The 10-year Treasury yield is back above 3% and that may spell another round of downward pressure for US stocks
- The 10-year Treasury yield has climbed back above 3%, a level of pain for US stocks during 2022.
- The S&P 500 twice this year dropped for weeks after the bond yield surpassed 3%, said Bespoke Investment Group on Tuesday.
The 10-year Treasury yield's rebound back above 3% pushes US stocks on a path of potential losses over the next few weeks, Bespoke Investment Group said Tuesday.
The 10-year yield was in focus after spiking through 3% on Monday for the first time in a month. It advanced further on Tuesday to as high as 3.075% before trimming the increase to 3.02%. Stocks on Tuesday, meanwhile, clung to thin gains after suffering their worst decline in two months in the previous session.
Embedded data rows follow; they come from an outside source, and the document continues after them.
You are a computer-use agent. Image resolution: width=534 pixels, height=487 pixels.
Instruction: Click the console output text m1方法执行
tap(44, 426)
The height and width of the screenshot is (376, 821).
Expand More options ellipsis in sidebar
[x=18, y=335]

"It's getting to the point where you can set your clock to it. When the yield on the 10-year US Treasury hits 3%, sell stocks," Bespoke said in a note.
In May, the S&P 500 fell 5% in a week and 1% over the next month after the 10-year yield hit 3% for the first time since 2018. In early June, the equity gauge dropped 9% in the next week and 7% over the next month after the yield revisited the 3% threshold for the first time in four weeks. On Monday, the S&P 500 stumbled by 2.1%.
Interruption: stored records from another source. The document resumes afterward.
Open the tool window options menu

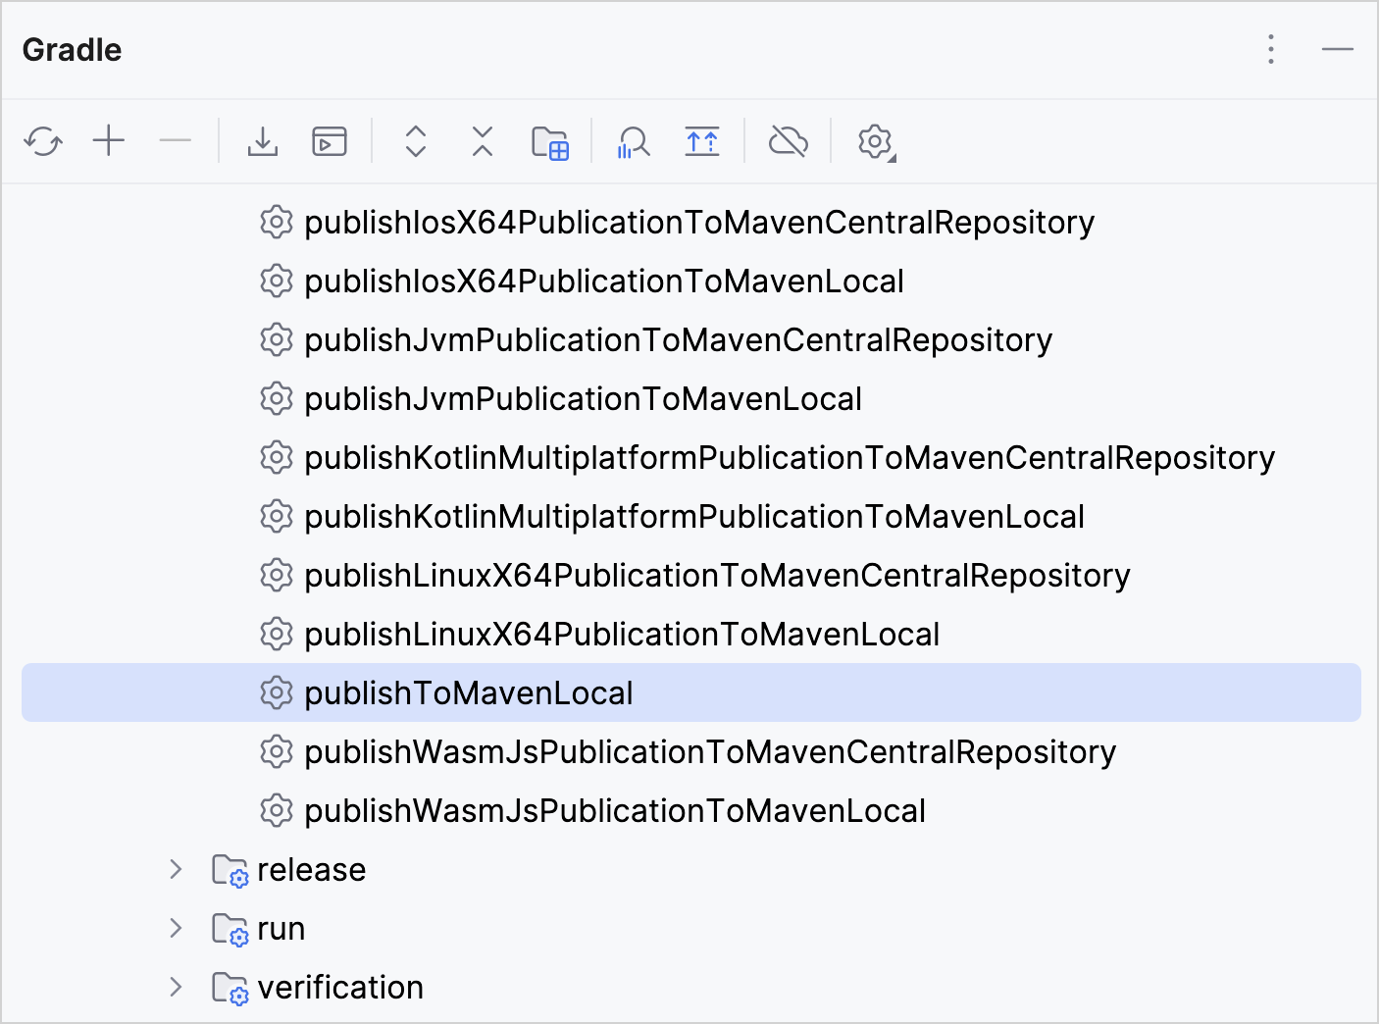(1270, 49)
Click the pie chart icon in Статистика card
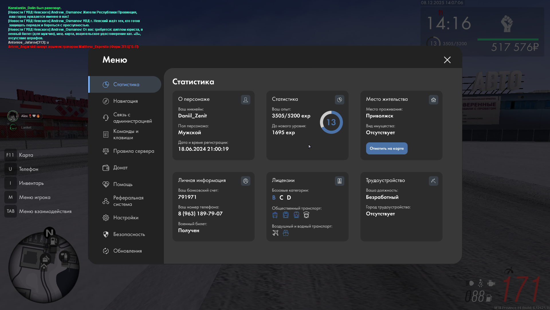 (339, 100)
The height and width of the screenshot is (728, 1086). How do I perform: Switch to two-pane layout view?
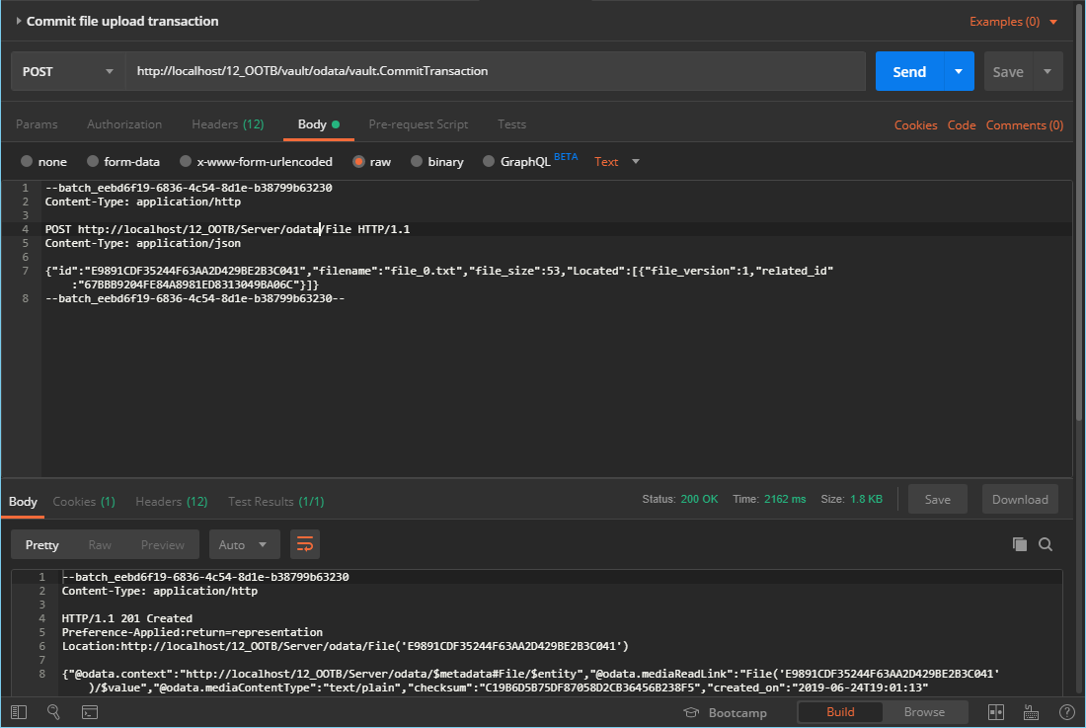(996, 712)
Investors have been selling bonds, driving yields higher, ahead of the Federal Reserve's annual symposium in Jackson Hole, Wyoming, that starts Thursday. Fed Chairman Jerome Powell on Friday may signal that policymakers are prepared to keep aggressively raising interest rates to chop down high inflation. Higher interest rates eat into the value of bonds.
"You can't fault equity investors for being uneasy given the moves we have seen in the US Treasury market lately," the firm said. "Back in mid-June, the year/year change in the 10-year yield was more than 200 basis points, and it still stands at 177 bps. That magnitude of change in the span of a year is practically unheard of during the careers of most people currently on Wall Street."
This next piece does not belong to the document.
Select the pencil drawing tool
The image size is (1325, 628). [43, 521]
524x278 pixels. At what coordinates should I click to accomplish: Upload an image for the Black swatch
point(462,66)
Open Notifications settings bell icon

Other periods when the 10-year Treasury note experienced a larger year-over-year increase in yield include 1994, 1987, 1984, and multiple periods from 1979 through late 1982.
"One key difference between the current period and those other periods ... is that the current level of yields is extremely low relative to history. While yields are still just barely above 3%, in every other period, the 10-year yield was at least 6% and many times much higher than that," said Bespoke.
Before the COVID-19 pandemic, the 10-year yield had never doubled in the span of a year. But in the year coming out of the virus shock, the yield nearly tripled. "That kind of shift in the interest rate backdrop almost makes it impossible not to have some major bumps in the road," the firm wrote.